#### TASK DATA ####

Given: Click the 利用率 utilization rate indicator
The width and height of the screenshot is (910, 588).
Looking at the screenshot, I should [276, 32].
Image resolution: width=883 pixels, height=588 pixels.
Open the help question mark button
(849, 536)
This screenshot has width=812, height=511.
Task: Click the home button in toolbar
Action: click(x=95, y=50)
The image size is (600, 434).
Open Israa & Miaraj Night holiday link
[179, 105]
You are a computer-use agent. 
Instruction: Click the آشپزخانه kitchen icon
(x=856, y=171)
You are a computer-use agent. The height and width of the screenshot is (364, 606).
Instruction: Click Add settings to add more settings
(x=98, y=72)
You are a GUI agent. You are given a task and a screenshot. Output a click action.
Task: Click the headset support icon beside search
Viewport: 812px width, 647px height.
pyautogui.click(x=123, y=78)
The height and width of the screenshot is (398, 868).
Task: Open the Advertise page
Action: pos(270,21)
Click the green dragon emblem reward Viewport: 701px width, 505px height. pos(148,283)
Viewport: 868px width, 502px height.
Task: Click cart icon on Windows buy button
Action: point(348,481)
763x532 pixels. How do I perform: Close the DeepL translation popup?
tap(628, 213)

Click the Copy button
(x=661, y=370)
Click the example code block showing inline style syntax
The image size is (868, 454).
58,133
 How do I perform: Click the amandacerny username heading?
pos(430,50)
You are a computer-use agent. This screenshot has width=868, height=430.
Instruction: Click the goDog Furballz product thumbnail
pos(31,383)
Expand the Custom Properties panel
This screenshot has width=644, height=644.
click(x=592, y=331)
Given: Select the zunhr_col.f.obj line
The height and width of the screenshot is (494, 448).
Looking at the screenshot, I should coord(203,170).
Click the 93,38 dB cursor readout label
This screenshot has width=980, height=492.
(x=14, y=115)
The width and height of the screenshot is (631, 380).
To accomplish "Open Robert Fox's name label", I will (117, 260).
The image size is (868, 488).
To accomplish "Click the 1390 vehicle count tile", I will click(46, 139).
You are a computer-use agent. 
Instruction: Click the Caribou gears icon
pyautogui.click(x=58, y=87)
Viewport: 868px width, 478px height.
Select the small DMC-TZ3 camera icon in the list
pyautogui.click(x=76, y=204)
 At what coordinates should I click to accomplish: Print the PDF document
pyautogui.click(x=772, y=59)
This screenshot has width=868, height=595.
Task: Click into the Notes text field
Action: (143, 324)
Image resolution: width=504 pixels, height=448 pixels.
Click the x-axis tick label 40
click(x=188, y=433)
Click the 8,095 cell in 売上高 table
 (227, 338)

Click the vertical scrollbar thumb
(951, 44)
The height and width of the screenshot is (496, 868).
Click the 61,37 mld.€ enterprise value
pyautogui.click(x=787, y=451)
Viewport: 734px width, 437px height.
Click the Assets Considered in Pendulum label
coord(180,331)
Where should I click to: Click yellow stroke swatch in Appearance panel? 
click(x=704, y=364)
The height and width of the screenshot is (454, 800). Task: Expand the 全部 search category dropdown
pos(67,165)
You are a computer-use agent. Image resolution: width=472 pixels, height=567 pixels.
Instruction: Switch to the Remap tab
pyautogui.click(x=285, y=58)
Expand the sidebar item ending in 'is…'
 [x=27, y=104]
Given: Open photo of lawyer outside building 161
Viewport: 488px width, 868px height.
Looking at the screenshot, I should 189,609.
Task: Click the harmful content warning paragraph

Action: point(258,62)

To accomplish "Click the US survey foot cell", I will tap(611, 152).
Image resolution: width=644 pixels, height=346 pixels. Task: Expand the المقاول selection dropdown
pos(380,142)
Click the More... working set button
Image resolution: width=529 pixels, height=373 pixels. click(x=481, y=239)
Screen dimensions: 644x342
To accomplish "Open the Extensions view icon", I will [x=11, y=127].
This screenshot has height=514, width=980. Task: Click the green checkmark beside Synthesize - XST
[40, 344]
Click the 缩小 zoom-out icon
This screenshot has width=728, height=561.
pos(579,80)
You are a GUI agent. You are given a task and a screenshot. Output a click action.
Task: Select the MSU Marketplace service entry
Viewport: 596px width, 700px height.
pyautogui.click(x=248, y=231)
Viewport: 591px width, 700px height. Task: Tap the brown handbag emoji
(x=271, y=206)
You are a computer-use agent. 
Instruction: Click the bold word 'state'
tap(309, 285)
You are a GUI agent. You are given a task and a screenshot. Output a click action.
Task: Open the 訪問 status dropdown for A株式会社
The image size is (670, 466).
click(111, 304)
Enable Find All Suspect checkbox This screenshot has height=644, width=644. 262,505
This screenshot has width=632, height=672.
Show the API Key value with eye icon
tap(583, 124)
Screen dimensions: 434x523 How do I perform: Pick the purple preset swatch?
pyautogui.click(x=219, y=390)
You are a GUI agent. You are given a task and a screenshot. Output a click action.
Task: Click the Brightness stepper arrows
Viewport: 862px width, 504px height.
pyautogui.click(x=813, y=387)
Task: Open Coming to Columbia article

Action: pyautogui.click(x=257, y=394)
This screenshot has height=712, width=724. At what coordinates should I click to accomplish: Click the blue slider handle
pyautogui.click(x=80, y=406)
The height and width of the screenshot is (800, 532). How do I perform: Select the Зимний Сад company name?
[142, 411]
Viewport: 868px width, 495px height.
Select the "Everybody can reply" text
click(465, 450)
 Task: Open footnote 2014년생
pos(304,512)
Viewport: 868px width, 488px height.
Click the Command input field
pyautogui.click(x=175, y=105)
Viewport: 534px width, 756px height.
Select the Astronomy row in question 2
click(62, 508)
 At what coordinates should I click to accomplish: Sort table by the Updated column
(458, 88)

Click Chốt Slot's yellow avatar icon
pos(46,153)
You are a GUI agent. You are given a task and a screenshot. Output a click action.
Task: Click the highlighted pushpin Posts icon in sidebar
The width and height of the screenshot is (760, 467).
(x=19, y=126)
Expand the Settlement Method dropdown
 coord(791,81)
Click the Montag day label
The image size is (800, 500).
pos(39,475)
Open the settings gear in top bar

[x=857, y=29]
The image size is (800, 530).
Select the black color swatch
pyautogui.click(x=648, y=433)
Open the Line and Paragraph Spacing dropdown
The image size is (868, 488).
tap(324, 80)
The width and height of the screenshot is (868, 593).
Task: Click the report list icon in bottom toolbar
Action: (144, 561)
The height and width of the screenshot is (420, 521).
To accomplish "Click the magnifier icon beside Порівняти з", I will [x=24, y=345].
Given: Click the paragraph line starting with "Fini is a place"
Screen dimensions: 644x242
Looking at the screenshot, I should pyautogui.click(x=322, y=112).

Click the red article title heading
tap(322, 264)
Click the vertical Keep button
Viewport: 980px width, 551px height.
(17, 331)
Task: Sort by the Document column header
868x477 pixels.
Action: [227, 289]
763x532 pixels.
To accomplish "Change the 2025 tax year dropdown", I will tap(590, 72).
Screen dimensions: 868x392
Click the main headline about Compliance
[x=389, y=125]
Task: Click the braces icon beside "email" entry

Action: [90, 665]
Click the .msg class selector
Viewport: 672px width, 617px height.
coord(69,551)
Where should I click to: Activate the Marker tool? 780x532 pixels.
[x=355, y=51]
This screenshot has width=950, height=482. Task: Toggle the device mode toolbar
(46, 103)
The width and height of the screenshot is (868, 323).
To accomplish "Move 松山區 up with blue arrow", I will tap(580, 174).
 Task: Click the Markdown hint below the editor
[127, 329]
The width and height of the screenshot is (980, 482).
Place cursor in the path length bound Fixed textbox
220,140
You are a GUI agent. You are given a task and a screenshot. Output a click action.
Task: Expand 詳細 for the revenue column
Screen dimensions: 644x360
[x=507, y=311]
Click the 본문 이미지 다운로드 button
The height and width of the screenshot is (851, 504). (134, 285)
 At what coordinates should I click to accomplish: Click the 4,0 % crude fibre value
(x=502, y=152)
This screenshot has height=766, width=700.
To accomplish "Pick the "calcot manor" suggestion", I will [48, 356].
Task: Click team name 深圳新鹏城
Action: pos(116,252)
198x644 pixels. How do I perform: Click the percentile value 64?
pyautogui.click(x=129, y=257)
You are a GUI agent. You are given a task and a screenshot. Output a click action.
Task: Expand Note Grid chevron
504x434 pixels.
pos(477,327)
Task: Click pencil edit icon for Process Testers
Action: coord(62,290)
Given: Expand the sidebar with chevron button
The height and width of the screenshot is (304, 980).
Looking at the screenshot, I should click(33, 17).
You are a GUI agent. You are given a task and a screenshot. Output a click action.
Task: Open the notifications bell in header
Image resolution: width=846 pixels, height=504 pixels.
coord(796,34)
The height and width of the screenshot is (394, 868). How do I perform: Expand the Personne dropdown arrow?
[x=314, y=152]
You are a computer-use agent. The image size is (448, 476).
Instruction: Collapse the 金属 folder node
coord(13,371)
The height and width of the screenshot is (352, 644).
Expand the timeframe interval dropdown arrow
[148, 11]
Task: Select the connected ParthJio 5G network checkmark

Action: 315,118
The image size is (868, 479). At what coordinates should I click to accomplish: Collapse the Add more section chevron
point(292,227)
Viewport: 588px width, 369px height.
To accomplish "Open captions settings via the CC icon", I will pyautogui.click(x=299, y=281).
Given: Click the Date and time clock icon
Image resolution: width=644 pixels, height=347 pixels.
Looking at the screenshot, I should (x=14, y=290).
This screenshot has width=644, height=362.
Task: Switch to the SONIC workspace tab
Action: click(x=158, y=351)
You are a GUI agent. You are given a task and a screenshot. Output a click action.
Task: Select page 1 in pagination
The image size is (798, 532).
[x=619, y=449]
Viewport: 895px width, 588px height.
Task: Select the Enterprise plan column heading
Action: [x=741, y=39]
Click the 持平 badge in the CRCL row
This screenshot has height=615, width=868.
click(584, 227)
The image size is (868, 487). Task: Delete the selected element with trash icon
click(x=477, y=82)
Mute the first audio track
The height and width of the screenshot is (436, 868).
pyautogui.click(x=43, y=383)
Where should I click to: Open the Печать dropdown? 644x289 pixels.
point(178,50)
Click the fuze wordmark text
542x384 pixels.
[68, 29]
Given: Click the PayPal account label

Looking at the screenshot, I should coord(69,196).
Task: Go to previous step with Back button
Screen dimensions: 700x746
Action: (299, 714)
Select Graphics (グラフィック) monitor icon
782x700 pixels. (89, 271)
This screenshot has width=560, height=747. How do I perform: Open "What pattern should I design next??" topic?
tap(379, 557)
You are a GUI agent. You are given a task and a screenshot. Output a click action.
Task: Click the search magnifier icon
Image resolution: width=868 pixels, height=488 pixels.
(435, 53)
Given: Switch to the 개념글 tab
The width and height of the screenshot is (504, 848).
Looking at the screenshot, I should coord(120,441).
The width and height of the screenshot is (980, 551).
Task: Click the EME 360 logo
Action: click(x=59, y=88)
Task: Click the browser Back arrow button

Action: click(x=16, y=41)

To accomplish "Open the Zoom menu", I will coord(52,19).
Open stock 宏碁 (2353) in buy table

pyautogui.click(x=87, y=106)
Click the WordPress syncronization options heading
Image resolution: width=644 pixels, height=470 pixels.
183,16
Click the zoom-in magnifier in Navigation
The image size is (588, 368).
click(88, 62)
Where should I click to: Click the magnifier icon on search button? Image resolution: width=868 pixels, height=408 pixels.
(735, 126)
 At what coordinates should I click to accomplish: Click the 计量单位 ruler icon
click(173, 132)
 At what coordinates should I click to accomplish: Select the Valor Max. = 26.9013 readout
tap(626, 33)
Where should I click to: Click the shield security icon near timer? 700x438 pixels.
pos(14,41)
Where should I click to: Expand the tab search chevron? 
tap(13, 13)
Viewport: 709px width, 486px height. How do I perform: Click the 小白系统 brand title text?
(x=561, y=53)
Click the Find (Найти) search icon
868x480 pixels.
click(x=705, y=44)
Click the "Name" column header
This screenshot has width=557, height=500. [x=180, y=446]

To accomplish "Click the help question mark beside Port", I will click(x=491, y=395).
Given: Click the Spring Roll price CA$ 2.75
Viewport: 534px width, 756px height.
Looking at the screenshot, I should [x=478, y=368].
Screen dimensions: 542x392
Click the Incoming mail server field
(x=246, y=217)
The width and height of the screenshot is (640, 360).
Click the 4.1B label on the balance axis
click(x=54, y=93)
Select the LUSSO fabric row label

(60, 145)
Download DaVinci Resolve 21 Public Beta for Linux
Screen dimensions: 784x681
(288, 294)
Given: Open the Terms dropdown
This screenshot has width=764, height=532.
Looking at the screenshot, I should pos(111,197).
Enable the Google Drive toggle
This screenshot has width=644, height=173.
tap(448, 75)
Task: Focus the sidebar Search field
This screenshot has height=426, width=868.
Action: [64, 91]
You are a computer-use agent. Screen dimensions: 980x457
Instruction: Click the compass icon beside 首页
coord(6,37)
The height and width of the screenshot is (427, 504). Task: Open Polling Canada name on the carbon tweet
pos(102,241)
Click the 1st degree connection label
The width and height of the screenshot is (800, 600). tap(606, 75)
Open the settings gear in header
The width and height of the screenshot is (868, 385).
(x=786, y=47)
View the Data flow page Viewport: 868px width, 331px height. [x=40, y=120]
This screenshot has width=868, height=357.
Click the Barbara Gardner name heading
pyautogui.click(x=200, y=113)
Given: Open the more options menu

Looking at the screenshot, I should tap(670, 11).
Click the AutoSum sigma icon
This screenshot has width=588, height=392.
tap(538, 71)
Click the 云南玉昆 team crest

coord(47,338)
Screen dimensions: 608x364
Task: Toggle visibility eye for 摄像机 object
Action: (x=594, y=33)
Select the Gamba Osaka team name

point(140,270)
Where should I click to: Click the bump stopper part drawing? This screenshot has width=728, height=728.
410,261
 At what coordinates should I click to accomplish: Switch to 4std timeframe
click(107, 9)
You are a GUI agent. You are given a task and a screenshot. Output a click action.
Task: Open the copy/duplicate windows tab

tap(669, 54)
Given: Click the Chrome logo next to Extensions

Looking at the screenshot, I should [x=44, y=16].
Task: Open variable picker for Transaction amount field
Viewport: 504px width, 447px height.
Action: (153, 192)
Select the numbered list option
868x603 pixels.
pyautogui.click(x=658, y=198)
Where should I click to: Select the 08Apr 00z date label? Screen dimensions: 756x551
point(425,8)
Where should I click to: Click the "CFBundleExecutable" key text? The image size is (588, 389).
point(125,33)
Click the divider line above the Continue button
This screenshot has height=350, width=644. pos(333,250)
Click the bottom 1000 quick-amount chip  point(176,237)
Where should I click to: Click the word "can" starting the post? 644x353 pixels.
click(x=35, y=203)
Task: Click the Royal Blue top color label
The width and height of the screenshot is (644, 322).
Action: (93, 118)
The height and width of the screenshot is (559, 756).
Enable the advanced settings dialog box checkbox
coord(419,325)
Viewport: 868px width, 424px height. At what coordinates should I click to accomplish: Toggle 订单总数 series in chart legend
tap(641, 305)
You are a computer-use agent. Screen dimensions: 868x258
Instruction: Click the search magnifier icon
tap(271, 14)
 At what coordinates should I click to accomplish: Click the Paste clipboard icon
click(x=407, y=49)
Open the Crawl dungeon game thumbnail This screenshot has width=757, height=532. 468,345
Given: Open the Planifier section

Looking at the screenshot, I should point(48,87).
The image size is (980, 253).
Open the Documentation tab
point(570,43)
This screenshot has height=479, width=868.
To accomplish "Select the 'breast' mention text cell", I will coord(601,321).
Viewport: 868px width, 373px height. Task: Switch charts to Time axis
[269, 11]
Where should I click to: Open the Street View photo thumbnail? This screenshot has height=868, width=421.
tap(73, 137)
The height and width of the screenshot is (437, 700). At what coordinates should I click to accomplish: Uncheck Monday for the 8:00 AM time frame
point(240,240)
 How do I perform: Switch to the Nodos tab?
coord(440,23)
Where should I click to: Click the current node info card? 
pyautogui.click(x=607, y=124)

####

WHAT TO PRODUCE: Find all the lines containing "amount" in the material, then copy them.

RESPONSE AREA:
Task: Open variable picker for Transaction amount field
Click the bottom 1000 quick-amount chip  point(176,237)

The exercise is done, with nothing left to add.